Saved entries
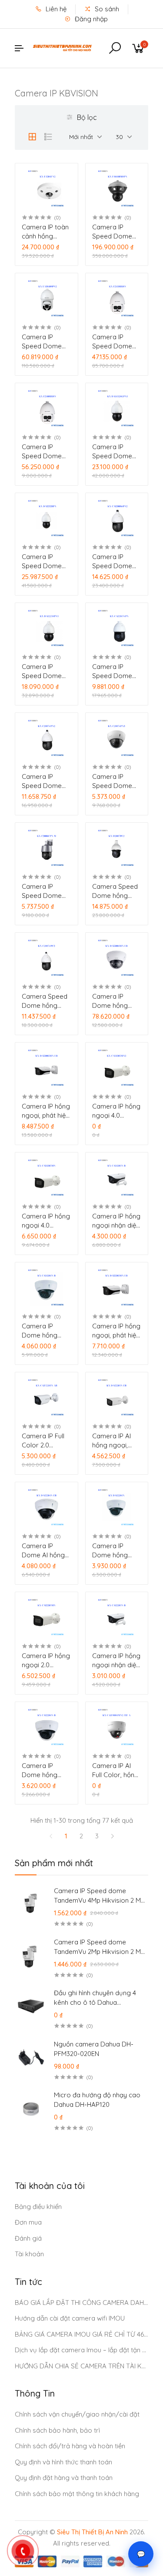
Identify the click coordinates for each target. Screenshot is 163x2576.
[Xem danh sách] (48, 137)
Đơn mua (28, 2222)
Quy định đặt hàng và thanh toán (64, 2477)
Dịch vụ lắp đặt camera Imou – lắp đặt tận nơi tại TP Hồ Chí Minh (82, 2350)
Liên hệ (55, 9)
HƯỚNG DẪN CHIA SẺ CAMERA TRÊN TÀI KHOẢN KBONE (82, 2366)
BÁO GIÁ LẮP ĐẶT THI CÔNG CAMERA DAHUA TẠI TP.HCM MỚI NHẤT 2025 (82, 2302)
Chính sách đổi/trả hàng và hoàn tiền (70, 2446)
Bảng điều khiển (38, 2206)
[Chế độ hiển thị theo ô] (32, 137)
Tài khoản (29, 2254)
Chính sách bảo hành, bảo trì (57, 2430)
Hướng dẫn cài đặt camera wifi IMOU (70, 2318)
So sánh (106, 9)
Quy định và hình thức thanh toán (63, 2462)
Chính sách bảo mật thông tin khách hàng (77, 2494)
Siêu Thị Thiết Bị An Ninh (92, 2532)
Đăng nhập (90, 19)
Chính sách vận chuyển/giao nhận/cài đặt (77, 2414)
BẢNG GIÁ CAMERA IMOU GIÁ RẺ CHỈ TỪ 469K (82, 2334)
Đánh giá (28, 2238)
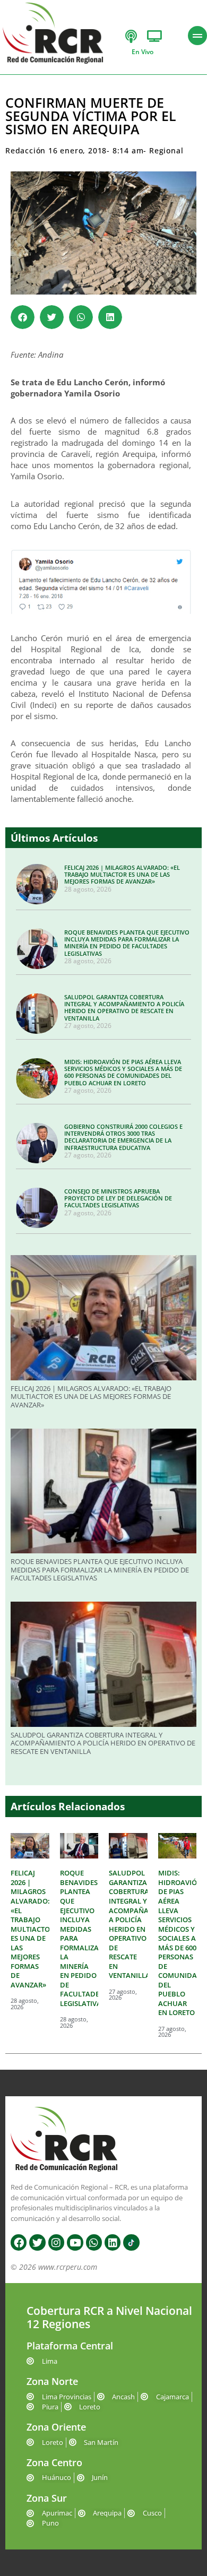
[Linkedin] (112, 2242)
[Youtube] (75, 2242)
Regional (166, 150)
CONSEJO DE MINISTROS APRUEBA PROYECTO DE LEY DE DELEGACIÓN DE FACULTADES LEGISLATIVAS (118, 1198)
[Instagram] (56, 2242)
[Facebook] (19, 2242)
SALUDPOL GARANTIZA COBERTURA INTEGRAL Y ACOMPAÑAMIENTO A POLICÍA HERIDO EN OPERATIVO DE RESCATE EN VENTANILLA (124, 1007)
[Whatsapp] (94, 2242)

---

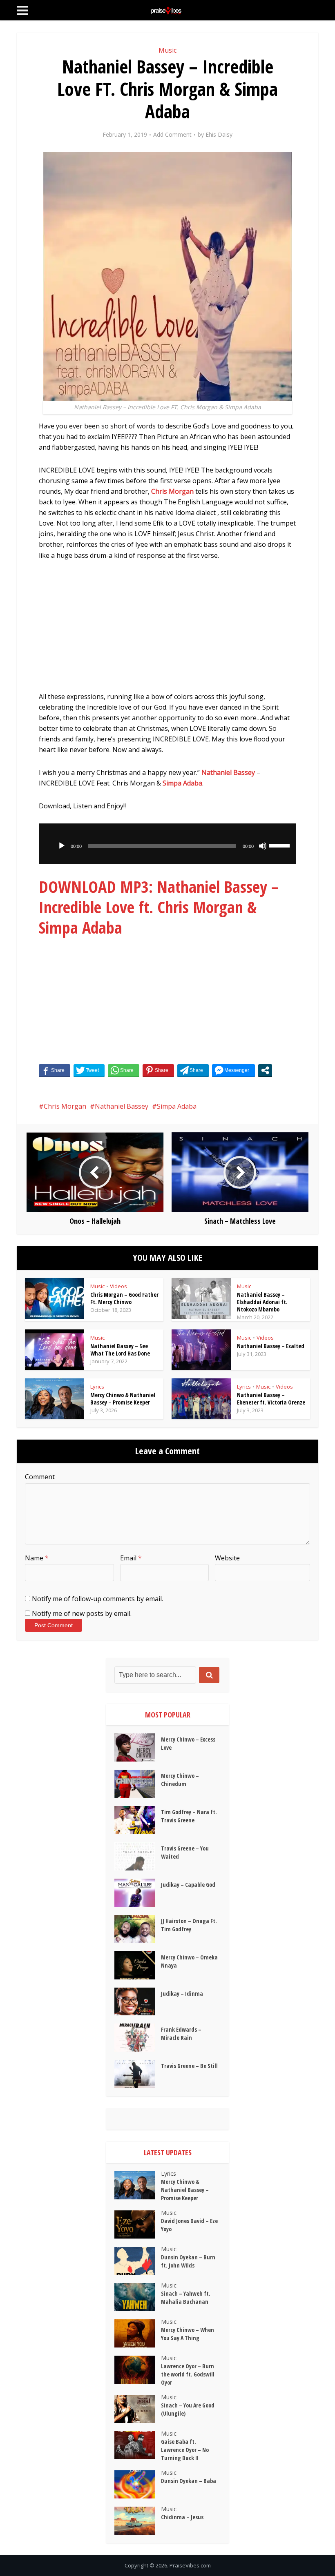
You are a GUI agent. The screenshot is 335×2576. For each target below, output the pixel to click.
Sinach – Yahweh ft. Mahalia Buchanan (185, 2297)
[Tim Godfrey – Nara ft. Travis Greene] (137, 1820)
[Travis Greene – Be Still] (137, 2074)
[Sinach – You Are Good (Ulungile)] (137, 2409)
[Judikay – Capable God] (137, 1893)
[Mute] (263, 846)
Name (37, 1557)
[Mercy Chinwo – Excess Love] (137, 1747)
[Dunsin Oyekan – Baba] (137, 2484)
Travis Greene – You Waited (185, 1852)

What the exercise asks: Using the data above, set down each line from the line with "Identify the click" to the line with "[Facebook] (19, 2242)" exactly, both ends included, and leave the pictures behind. Nothing else belongs.

Answer to this problem:
Identify the click coordinates for each target. Screenshot is 163x2576.
[Xem danh sách] (48, 137)
Đơn mua (28, 2222)
Quy định đặt hàng và thanh toán (64, 2477)
Dịch vụ lắp đặt camera Imou – lắp đặt tận nơi tại TP Hồ Chí Minh (82, 2350)
Liên hệ (55, 9)
HƯỚNG DẪN CHIA SẺ CAMERA TRÊN TÀI KHOẢN KBONE (82, 2366)
BÁO GIÁ LẮP ĐẶT THI CÔNG CAMERA DAHUA TẠI TP.HCM MỚI NHẤT 2025 (82, 2302)
Chính sách đổi/trả hàng và hoàn tiền (70, 2446)
Bảng điều khiển (38, 2206)
[Chế độ hiển thị theo ô] (32, 137)
Tài khoản (29, 2254)
Chính sách bảo hành, bảo trì (57, 2430)
Hướng dẫn cài đặt camera wifi IMOU (70, 2318)
So sánh (106, 9)
Quy định và hình thức thanh toán (63, 2462)
Chính sách bảo mật thông tin khách hàng (77, 2494)
Siêu Thị Thiết Bị An Ninh (92, 2532)
Đăng nhập (90, 19)
Chính sách vận chuyển/giao nhận/cài đặt (77, 2414)
BẢNG GIÁ CAMERA IMOU GIÁ RẺ CHỈ TỪ 469K (82, 2334)
Đánh giá (28, 2238)
[Linkedin] (112, 2242)
[Youtube] (75, 2242)
Regional (166, 150)
CONSEJO DE MINISTROS APRUEBA PROYECTO DE LEY DE DELEGACIÓN DE FACULTADES LEGISLATIVAS (118, 1198)
[Instagram] (56, 2242)
[Facebook] (19, 2242)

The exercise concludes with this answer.